◆ 出典文書
========================================
資料3
我が国の科学技術水準を向上させ、将来の発展の原動力であるイノベーションを連続的に起こしていくためには、その出発点である我が国の基礎研究機能を格段に高め、国際競争力を強化していく必要がある。そのためには、世界トップレベルの研究拠点を、従来の発想にとらわれることなく構築し、世界の頭脳が集い、優れた研究成果を生み出すとともに、優秀な人材を育む「場」を我が国に作っていく必要がある。
このような観点から、高いレベルの研究者を中核とした世界トップレベルの拠点形成を目指す構想に対し集中的な支援を行い、システム改革の導入等の自主的な取組を促すことにより、研究水準の一層の向上を図るとともに、第一線の研究者が是非そこで研究したいとして世界から多数集まってくるような、優れた研究環境と極めて高い研究水準を誇る「目に見える拠点」の形成を目指す。
大学、大学共同利用機関法人、文部科学省所管独立行政法人
5件程度
10年。ただし、特に優れた成果をあげているものについては更に5年間の延長を認める。
また、助成開始5年後に中間評価を実施し、計画の変更、中止等の見直しを行う。
対象とする拠点構想は、「人」を重視したものであって以下の内容のいずれをも満たすものとする(拠点構想の中で、これらを実現していくための手順、時期等について明示すること)。
現在、世界トップレベルの研究者グループが存在する基礎研究分野で、原則として以下の分野の複数にまたがる融合領域を対象とする。
論点:素粒子物理、免疫、数学等の扱いを含め、「対象分野」の考え方。
国民に対し拠点における研究の方向性を分かり易く説明するとの観点から、実施期間終了時(10年後)の研究達成目標を一般国民にも分かり易い形で明確に設定する。
「世界から目に見える拠点」とするためには、研究水準が高く、ある程度の規模を有する中核が物理的に集結していることが求められる。このため、他の国際的な研究拠点の例も踏まえつつ、以下の条件を満たすような中核をホスト機関内に構成する。
論点:数値目標の適否等。
論点:サテライトに対する考え方。
当該拠点を「世界トップレベル拠点」として維持・運営していくためには、優秀な研究者・職員のリクルートやシステム改革等拠点運営に常に意を用いる専任の拠点長及びそれを支える事務部門が必要である。このため、原則としてマネジャー(拠点長・事務部門)とプレーヤー(研究者)を分離することとし、マネジャーには研究内容にも十分な理解を有しマネッジメント能力に長けた者を登用することとする。特に、マネジャーの長たる拠点長には、当該拠点の「顔」として、当該拠点の存在を世界にアピールすること、世界の優秀な研究者を招聘してくること等が重要な役目となることを踏まえ、当該分野で名をなした著名でリーダーシップを発揮できる研究者を専任で迎えることが望ましい。また、拠点長を事務管理面で強力に補佐し、研究者にとって研究に専念できる環境を常に提供しつづける役割を担う事務部門長を配置する。
========================================
◆ 提供データ
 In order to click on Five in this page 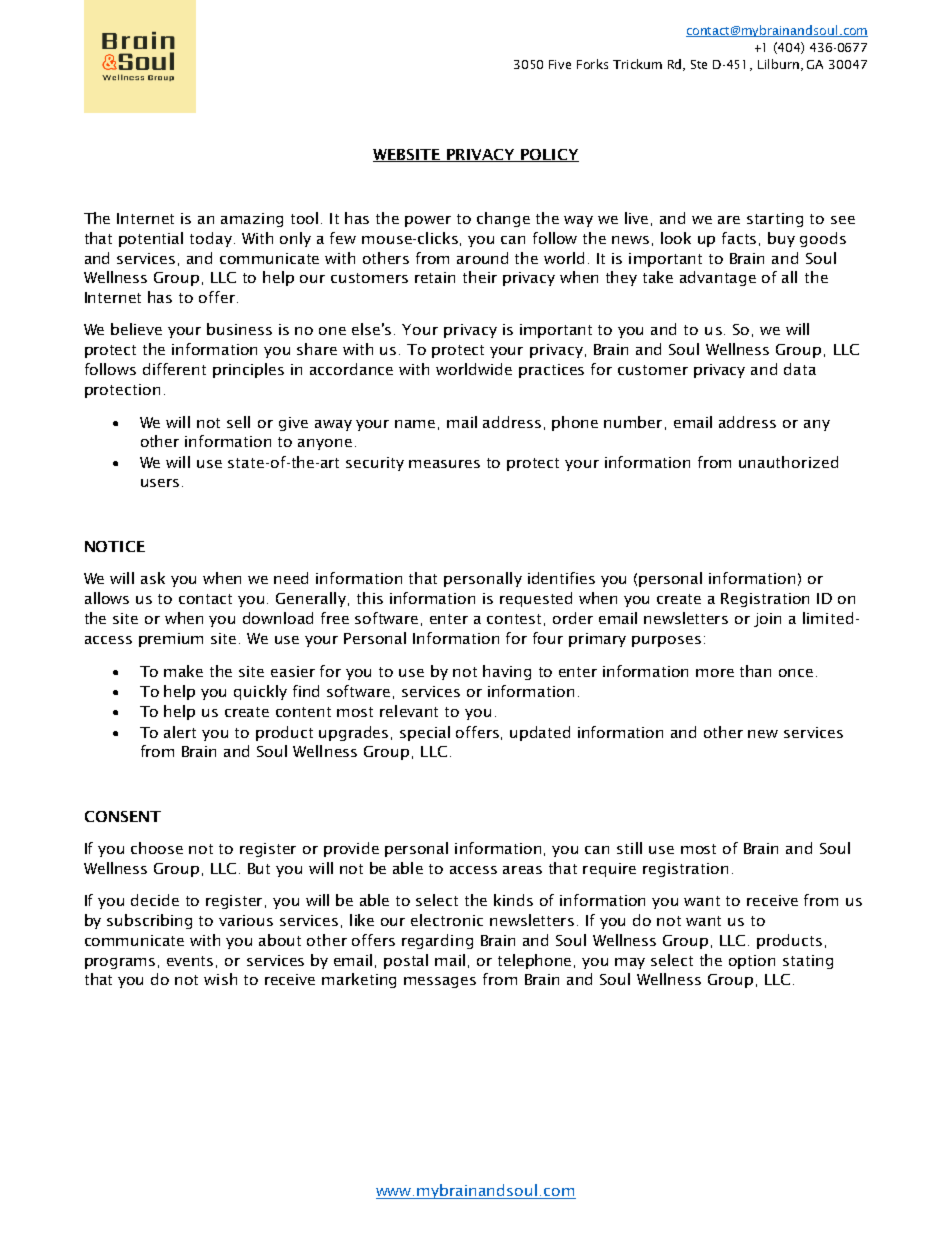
========================================
◆ 課題 1
世界トップレベル研究拠点に関する出典文書では、中間評価は助成開始から何年後に実施するとされていますか?
◆ 課題 2
世界トップレベル研究拠点に関する出典文書を、最後の文の後から書き進めてください。

◆ 結果 1
助成開始5年後です。

◆ 結果 2
また、当該拠点の管理運営は、臨機応変で迅速な意志決定が行い得るよう、拠点長を中心としたものとすることとし、拠点長の最終的な選・解任、主任研究者採用の承認等以外の事項は拠点長が意志決定を行い得ることとする。
論点:運営の考え方(マネジャーとプレイヤーの分離、拠点長の要件等)。
世界から集まるトップレベルの研究者が、国際的かつ競争的な環境の下で快適に研究に専念できるようにするため、例えば、以下のような措置を講じる。
対象分野における世界的なレベルを評価するのに適当な評価指標・手法を提示する。また、当該評価指標・手法に基づき、助成開始時に他の世界的研究拠点との比較でどのようなレベルにあるかについての現状評価を示すとともに、本事業により達成すべき目標(「○○(まるまる)研究所、○○(まるまる)研究所・・・に次いで世界5位以内の拠点となる。」「○○(まるまる)研究所、○○(まるまる)研究所と並んで世界の3大拠点となる」等)を設定する。
注)評価指標・手法の適正さも採択の際の考慮項目とするとともに、事業の中間・事後評価にあたっては、提示された評価指標・手法に基づき、その達成度合いを厳正に評価する。
論点:評価指標・手法の考え方(含む例示)。
当該拠点の運営及びそこにおける研究活動のために、本件プログラムからの支援額と同程度以上のリソースを当該拠点に参加する研究者による競争的資金等の研究費の獲得、ホスト機関からの現物供与等の協力(拠点形成以前からホスト機関に所属していた研究者の人件費の供与、研究スペースの提供等)もしくは外部からの寄付等により確保する。
当該拠点が真に「世界トップレベル拠点」となるよう、ホスト機関は、当該拠点をホスト機関の中長期的な計画上に明確に位置づけた上で機関を挙げて全面的な支援を行う。
また、申請の際に以下の項目についてのホスト機関としてのコミットメントを具体的に明示する。
ホスト機関の長(学長、理事長等)は、研究グループのリーダーを中心に策定する「拠点構想」とともに、上記6に示すホスト機関からのコミットメントの具体的内容をとりまとめ、研究グループのリーダーとの連名で応募する。この際、研究グループのリーダー(拠点長が着任して以降は、拠点長)を「拠点構想」の実施に一義的な責任を有する「拠点構想責任者」とし、ホスト機関の長をホスト機関からのコミットメントの部分も含めた構想全体に責任を有する「全体責任者」(本件補助金は、ホスト機関に対する機関補助となるため、最終的な実施責任は「全体責任者」たるホスト機関の長が負う。)とする。「拠点構想」は、当該補助金による取組だけでなく、拠点、ホスト機関及び連携機関の独自の取組や実施期間終了後の取組も含めた、総合的かつ長期的な構想として策定することとする。
また、「拠点構想」において示した拠点運営に係る事項のうち、当該補助金の充当が適当と考える事項についての具体的な計画(以下、「充当計画」という。)についても、「拠点構想」とあわせて策定することとする。
なお、公募に当たり、ホスト機関ごとの応募件数を制限することは行わない。
(1)充当計画の実現に必要な経費は、補助金として文部科学省から支給する。なお、直接経費の30パーセントに相当する額を間接経費としてホスト機関に対し支給する。
(2)本プログラムにおいて使用できる費用の種類は、原則として別添1に示すものとする。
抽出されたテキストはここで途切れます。